(TASK GOAL) Rewrite the lines from the one containing "Where should I click to: Open" through the last line, putting "silver" in place of "gray" and leaving everything else as it is.

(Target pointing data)
— BEGIN —

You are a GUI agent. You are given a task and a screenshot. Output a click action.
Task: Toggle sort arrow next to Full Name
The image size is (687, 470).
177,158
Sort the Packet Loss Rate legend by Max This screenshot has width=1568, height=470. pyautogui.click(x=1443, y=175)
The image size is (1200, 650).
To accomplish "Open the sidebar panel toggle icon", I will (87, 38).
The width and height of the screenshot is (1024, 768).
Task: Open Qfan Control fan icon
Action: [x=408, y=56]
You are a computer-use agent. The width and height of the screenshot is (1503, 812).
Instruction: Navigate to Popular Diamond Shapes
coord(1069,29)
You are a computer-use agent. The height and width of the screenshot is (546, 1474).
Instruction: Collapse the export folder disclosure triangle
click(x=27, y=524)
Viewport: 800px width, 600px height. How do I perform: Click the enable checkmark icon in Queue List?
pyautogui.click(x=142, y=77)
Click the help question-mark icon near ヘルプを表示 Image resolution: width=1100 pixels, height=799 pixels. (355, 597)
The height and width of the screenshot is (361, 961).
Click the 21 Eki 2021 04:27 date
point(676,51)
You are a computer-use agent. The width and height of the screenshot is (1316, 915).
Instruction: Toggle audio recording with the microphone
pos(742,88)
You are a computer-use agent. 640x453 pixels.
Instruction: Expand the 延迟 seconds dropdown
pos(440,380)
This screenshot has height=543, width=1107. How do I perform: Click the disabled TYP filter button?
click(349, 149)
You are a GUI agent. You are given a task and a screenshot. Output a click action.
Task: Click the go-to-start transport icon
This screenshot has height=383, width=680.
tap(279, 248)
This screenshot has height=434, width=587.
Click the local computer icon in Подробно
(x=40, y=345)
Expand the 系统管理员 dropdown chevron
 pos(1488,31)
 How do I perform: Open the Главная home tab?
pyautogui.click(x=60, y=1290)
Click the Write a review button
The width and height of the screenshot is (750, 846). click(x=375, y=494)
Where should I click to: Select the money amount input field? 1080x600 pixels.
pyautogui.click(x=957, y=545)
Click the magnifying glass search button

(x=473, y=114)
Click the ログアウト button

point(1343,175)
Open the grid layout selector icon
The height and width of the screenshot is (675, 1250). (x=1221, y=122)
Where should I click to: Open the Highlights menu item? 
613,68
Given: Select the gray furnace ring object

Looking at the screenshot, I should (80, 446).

— END —

(CORRECT RESULT)
Where should I click to: Open the Highlights menu item? 
613,68
Given: Select the silver furnace ring object

Looking at the screenshot, I should (80, 446).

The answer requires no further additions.